**WHAT TO DO**.
Each line below must be reproduced exactly.

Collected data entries

- Opening Delimiter -

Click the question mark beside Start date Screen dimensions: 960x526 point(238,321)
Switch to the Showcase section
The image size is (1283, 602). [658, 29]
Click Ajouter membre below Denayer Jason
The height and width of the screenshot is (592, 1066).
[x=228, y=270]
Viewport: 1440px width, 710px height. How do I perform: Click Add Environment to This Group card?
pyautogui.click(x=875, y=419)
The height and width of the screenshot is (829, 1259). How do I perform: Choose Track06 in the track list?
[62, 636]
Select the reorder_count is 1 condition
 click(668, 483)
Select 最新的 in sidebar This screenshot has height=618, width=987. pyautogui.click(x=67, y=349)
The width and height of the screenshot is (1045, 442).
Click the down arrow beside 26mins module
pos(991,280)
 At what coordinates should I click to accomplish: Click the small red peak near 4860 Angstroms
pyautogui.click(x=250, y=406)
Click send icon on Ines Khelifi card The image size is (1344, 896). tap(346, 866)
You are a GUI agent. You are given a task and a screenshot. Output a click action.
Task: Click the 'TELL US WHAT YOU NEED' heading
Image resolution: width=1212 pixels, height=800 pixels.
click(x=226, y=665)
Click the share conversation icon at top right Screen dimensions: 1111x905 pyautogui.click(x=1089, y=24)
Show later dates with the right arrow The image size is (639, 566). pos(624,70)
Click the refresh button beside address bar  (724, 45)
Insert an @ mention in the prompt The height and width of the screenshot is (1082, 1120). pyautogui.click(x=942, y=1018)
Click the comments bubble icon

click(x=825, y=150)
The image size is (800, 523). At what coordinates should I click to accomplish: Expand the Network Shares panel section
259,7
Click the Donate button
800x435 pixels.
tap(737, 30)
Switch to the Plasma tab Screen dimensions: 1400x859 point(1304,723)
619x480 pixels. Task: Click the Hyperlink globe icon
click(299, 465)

- Closing Delimiter -

**EXERCISE OUTPUT**.
Click the question mark beside Start date Screen dimensions: 960x526 point(238,321)
Switch to the Showcase section
The image size is (1283, 602). [658, 29]
Click Ajouter membre below Denayer Jason
The height and width of the screenshot is (592, 1066).
[x=228, y=270]
Viewport: 1440px width, 710px height. How do I perform: Click Add Environment to This Group card?
pyautogui.click(x=875, y=419)
The height and width of the screenshot is (829, 1259). How do I perform: Choose Track06 in the track list?
[62, 636]
Select the reorder_count is 1 condition
 click(668, 483)
Select 最新的 in sidebar This screenshot has height=618, width=987. pyautogui.click(x=67, y=349)
The width and height of the screenshot is (1045, 442).
Click the down arrow beside 26mins module
pos(991,280)
 At what coordinates should I click to accomplish: Click the small red peak near 4860 Angstroms
pyautogui.click(x=250, y=406)
Click send icon on Ines Khelifi card The image size is (1344, 896). tap(346, 866)
You are a GUI agent. You are given a task and a screenshot. Output a click action.
Task: Click the 'TELL US WHAT YOU NEED' heading
Image resolution: width=1212 pixels, height=800 pixels.
click(x=226, y=665)
Click the share conversation icon at top right Screen dimensions: 1111x905 pyautogui.click(x=1089, y=24)
Show later dates with the right arrow The image size is (639, 566). pos(624,70)
Click the refresh button beside address bar  (724, 45)
Insert an @ mention in the prompt The height and width of the screenshot is (1082, 1120). pyautogui.click(x=942, y=1018)
Click the comments bubble icon

click(x=825, y=150)
The image size is (800, 523). At what coordinates should I click to accomplish: Expand the Network Shares panel section
259,7
Click the Donate button
800x435 pixels.
tap(737, 30)
Switch to the Plasma tab Screen dimensions: 1400x859 point(1304,723)
619x480 pixels. Task: Click the Hyperlink globe icon
click(299, 465)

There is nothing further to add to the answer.